→ **WRITTEN REQUEST 1**
Please copy the records exactly as they appear, from the line that contains "Where should I click to: Click" through the end of the records, including both ends.

>> begin ARTICLE

I have received to-day a Texas paper containing a short editorial marked at the four corners in blue pencil. Impossible not to see it. The editorial abuses me from the first line to the last. When there appears in a paper an article, or even only a short paragraph, abusing you, you never run the risk of not seeing it. There always is, somewhere, a kind friend who will post it to you. He thinks you may be getting a little conceited, and he forwards the article to you, that you may use it as wholesome physic. It does him good, and does you no harm.

The article in question begins by charging me with having turned America and the Americans into ridicule, goes on wondering that the Americans can receive me so well everywhere, and, after pitching into me right and left, winds up by warning me that, if I should go to Texas, I might for a change meet with a hot reception.

A shot, perhaps.

A shot in Texas! No, no, no.

I won’t go to Texas. I should strongly object to being shot anywhere, but especially in Texas, where the event would attract so little public attention.

Yet, I should have liked to go to Texas, for was it not from that State that, after the publication of “Jonathan and His Continent,” I received the two following letters, which I have kept among my treasures?

Dear Sir:

I have read your book on America and greatly enjoyed it. Please to send me your autograph. I enclose a ten-cent piece. The postage will cost you five cents. Don’t trouble about the change.

>> end ARTICLE
>> begin GIVEN INFORMATION

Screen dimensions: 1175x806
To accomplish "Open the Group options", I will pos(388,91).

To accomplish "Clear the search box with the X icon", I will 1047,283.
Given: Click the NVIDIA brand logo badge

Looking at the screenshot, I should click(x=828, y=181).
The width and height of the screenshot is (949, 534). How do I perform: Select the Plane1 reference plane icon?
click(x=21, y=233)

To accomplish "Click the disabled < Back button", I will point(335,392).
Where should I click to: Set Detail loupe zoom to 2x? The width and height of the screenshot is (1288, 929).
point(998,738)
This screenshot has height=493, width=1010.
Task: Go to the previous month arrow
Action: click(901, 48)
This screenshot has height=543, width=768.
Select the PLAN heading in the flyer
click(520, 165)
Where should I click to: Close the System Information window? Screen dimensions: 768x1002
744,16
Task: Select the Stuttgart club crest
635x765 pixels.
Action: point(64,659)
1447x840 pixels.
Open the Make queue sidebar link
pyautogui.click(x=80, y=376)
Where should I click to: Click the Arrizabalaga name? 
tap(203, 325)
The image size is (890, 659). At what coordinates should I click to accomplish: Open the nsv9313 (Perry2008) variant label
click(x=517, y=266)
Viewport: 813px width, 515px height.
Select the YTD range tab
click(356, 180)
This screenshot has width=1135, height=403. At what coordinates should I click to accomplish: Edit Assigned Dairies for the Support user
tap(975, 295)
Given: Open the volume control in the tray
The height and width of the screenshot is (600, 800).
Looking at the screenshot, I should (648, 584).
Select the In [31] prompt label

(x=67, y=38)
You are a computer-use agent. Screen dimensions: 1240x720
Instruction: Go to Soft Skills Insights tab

>> end GIVEN INFORMATION

→ **WRITTEN REQUEST 2**
Answer these questions about the passage on the Texas editorial:
(a) What color was the pencil used to mark the editorial at its four corners?
(b) What coin was enclosed in the letter asking for an autograph?
(c) According to the article's warning, what might the writer meet with on going to Texas?

→ **CORRECT RESPONSE 1**
Where should I click to: Click the Arrizabalaga name? 
tap(203, 325)
The image size is (890, 659). At what coordinates should I click to accomplish: Open the nsv9313 (Perry2008) variant label
click(x=517, y=266)
Viewport: 813px width, 515px height.
Select the YTD range tab
click(356, 180)
This screenshot has width=1135, height=403. At what coordinates should I click to accomplish: Edit Assigned Dairies for the Support user
tap(975, 295)
Given: Open the volume control in the tray
The height and width of the screenshot is (600, 800).
Looking at the screenshot, I should (648, 584).
Select the In [31] prompt label

(x=67, y=38)
You are a computer-use agent. Screen dimensions: 1240x720
Instruction: Go to Soft Skills Insights tab

→ **CORRECT RESPONSE 2**
(a) Blue.
(b) A ten-cent piece.
(c) A hot reception.